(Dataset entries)
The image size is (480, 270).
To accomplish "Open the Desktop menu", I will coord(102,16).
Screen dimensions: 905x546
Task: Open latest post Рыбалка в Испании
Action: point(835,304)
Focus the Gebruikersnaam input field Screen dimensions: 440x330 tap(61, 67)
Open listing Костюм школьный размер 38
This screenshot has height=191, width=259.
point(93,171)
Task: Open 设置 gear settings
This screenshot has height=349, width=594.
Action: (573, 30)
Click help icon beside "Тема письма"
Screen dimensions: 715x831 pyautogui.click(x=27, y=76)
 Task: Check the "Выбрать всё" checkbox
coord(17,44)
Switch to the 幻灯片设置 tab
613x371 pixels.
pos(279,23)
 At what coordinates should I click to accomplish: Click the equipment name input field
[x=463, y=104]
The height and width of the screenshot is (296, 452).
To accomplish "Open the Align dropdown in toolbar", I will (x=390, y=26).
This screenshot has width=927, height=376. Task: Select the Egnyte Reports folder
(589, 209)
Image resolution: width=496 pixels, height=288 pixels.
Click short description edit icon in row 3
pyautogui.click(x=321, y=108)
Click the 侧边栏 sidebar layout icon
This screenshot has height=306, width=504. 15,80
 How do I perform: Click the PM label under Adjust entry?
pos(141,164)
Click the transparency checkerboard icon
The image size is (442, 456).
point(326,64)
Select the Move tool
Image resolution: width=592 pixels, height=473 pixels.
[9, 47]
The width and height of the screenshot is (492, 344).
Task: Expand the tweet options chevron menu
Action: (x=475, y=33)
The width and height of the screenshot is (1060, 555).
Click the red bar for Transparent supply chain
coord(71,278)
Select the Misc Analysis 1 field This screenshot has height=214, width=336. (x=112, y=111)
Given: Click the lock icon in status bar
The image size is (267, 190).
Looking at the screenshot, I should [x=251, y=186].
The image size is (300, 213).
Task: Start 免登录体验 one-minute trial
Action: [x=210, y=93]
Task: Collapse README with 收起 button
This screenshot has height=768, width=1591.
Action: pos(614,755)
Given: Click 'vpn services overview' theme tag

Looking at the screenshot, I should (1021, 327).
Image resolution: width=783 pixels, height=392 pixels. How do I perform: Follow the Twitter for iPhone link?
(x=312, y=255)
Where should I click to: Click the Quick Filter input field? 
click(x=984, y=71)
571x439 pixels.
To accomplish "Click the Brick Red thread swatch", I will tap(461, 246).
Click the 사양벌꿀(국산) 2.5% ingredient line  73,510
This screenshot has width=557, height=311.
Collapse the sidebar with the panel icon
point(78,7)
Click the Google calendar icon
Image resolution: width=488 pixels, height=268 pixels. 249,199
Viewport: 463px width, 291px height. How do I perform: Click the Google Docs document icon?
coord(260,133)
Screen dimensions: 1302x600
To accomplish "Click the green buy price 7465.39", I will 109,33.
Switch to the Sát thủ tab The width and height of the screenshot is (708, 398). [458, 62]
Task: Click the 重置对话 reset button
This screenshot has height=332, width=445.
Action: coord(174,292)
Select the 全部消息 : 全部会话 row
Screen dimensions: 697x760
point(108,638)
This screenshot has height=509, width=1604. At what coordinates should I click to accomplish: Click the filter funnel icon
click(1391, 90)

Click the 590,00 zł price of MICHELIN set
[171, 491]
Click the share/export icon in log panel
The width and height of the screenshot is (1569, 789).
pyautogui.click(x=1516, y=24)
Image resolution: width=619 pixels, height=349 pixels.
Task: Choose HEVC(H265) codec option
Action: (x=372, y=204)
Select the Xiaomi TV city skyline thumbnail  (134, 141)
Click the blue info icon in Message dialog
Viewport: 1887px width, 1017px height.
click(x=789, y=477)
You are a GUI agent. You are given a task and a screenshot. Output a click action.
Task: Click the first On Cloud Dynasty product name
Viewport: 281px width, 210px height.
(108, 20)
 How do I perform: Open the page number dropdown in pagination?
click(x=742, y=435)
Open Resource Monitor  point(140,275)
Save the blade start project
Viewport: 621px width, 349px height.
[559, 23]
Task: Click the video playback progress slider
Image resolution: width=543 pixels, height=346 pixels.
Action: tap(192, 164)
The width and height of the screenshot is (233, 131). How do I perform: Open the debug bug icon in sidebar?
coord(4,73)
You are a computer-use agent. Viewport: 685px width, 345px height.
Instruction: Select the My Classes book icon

Work to complete: Beginning with the opening line above, retype the records exactly through the line with "Given: Click the lock icon in status bar", both ends included.

Task answer:
The image size is (480, 270).
To accomplish "Open the Desktop menu", I will coord(102,16).
Screen dimensions: 905x546
Task: Open latest post Рыбалка в Испании
Action: point(835,304)
Focus the Gebruikersnaam input field Screen dimensions: 440x330 tap(61, 67)
Open listing Костюм школьный размер 38
This screenshot has height=191, width=259.
point(93,171)
Task: Open 设置 gear settings
This screenshot has height=349, width=594.
Action: (573, 30)
Click help icon beside "Тема письма"
Screen dimensions: 715x831 pyautogui.click(x=27, y=76)
 Task: Check the "Выбрать всё" checkbox
coord(17,44)
Switch to the 幻灯片设置 tab
613x371 pixels.
pos(279,23)
 At what coordinates should I click to accomplish: Click the equipment name input field
[x=463, y=104]
The height and width of the screenshot is (296, 452).
To accomplish "Open the Align dropdown in toolbar", I will (x=390, y=26).
This screenshot has width=927, height=376. Task: Select the Egnyte Reports folder
(589, 209)
Image resolution: width=496 pixels, height=288 pixels.
Click short description edit icon in row 3
pyautogui.click(x=321, y=108)
Click the 侧边栏 sidebar layout icon
This screenshot has height=306, width=504. 15,80
 How do I perform: Click the PM label under Adjust entry?
pos(141,164)
Click the transparency checkerboard icon
The image size is (442, 456).
point(326,64)
Select the Move tool
Image resolution: width=592 pixels, height=473 pixels.
[9, 47]
The width and height of the screenshot is (492, 344).
Task: Expand the tweet options chevron menu
Action: (x=475, y=33)
The width and height of the screenshot is (1060, 555).
Click the red bar for Transparent supply chain
coord(71,278)
Select the Misc Analysis 1 field This screenshot has height=214, width=336. (x=112, y=111)
Given: Click the lock icon in status bar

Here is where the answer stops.